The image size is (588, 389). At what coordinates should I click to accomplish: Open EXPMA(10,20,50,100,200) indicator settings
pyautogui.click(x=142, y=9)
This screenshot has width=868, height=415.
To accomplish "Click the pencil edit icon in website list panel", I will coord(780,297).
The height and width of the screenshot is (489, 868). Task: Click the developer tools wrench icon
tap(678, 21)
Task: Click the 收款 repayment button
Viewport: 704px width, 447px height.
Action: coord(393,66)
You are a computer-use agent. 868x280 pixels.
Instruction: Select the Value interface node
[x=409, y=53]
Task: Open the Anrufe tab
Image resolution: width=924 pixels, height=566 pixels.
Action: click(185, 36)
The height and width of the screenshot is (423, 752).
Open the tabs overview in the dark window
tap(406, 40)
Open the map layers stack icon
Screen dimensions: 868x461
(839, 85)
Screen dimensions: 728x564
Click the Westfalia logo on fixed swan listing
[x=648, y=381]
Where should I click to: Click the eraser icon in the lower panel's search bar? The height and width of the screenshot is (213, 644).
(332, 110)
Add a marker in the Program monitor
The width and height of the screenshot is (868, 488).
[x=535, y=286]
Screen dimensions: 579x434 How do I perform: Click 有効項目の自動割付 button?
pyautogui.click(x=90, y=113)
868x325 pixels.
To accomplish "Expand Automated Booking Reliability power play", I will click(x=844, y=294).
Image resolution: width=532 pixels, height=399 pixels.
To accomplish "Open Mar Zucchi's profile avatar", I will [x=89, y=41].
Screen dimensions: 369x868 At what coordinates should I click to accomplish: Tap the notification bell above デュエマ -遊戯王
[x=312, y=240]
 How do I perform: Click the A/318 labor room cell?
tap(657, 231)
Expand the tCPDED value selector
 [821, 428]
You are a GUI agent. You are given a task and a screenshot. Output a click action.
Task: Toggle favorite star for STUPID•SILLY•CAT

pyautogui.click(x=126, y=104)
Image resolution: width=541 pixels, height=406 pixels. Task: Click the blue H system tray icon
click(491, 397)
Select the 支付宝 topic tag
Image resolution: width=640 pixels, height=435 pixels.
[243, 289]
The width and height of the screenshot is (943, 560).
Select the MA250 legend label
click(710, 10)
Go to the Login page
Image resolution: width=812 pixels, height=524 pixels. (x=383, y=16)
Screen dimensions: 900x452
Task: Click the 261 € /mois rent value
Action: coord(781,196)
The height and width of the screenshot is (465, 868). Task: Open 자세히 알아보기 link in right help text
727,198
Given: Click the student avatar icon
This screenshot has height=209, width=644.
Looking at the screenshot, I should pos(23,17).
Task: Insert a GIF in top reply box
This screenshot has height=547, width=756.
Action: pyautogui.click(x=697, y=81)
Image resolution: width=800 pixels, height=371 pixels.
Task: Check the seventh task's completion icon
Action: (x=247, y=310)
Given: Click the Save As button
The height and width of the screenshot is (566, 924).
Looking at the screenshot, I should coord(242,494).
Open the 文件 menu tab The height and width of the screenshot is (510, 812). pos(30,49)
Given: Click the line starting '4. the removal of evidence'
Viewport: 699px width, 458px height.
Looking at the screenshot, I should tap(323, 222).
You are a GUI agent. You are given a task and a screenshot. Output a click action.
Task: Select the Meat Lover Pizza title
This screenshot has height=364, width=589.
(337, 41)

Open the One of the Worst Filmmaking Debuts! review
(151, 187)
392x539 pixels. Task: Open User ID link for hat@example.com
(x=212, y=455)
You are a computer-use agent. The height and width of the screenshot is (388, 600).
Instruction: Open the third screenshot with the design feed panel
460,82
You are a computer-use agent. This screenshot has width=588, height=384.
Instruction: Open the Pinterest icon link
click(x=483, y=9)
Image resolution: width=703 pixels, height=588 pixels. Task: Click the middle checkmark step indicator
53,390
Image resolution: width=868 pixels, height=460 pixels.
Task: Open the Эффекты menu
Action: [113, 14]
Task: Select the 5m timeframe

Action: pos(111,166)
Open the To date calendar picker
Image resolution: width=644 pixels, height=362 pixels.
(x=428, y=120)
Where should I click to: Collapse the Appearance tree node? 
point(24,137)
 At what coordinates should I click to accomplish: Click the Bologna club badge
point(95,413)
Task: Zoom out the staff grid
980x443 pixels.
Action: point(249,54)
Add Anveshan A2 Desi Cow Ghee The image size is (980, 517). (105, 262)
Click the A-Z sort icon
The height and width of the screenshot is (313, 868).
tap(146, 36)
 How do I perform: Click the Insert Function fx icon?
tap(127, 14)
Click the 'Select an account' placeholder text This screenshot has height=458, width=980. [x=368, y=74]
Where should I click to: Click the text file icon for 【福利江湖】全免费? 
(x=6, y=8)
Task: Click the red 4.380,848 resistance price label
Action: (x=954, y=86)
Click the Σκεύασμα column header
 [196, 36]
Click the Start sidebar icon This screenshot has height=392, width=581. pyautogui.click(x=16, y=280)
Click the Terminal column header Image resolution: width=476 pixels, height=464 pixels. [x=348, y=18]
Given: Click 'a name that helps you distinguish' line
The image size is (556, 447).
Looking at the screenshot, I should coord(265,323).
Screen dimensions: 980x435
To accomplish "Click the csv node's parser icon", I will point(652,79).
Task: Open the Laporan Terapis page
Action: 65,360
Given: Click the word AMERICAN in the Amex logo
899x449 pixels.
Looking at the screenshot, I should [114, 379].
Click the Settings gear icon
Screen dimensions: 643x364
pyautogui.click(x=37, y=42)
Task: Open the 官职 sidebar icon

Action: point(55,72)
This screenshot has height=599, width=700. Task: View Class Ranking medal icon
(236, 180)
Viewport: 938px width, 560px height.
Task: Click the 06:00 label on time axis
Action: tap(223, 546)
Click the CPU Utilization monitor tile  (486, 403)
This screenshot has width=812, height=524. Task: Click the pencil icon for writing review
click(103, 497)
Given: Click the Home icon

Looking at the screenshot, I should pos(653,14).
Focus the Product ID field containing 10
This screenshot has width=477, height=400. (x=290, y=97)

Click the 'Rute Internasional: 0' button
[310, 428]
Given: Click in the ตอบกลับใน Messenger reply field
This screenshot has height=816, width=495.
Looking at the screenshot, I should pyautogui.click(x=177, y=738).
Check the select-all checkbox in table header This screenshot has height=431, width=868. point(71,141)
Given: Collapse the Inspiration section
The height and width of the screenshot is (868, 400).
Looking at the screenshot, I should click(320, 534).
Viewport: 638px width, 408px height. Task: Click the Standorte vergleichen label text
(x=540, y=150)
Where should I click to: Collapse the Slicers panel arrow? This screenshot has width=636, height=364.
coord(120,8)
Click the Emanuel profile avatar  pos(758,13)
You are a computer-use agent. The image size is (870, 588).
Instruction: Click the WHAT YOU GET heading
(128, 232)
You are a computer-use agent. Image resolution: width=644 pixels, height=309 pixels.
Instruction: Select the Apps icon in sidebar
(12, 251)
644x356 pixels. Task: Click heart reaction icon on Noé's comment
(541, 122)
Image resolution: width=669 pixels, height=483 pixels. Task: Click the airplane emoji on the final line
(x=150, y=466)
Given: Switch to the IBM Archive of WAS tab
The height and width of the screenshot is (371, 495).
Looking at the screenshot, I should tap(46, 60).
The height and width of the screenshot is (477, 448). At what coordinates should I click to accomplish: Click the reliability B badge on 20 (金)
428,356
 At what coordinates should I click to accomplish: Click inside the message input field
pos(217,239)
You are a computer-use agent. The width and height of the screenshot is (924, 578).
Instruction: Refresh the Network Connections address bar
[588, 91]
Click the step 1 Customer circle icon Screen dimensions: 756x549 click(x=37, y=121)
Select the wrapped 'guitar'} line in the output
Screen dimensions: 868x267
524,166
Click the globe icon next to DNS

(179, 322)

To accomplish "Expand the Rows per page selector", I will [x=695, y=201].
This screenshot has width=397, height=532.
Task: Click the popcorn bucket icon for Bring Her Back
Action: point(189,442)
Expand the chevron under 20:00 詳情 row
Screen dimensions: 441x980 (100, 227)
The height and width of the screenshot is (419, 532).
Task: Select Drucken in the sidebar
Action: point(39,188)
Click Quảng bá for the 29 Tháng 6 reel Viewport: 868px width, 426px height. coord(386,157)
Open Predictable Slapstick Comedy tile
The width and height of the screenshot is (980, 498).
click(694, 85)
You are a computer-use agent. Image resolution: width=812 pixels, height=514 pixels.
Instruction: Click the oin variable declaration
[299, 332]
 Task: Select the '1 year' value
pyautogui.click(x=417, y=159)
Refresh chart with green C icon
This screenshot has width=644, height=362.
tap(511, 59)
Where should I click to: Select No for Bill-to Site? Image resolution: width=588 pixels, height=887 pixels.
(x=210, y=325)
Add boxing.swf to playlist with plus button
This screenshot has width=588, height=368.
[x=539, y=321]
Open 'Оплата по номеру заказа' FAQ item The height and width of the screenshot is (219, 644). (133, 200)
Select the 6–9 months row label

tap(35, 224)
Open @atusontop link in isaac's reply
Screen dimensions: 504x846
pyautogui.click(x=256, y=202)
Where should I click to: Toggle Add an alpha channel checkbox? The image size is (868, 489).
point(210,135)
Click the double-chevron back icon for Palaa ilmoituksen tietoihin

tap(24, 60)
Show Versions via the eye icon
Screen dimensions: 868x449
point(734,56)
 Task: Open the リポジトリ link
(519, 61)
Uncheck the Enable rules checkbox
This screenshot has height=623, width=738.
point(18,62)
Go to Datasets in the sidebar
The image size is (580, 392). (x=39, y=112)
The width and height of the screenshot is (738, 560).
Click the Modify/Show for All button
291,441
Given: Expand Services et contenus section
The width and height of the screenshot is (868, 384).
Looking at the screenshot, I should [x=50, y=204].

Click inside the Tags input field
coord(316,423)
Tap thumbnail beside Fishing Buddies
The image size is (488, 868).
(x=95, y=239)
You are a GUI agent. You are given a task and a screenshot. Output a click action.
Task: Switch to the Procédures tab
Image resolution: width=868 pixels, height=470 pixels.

__________________________________________________

## [Problem requirements]
List the lines of the material in which the word "tile" occurs.

## [Completed exercise]
Click the CPU Utilization monitor tile  (486, 403)
Open Predictable Slapstick Comedy tile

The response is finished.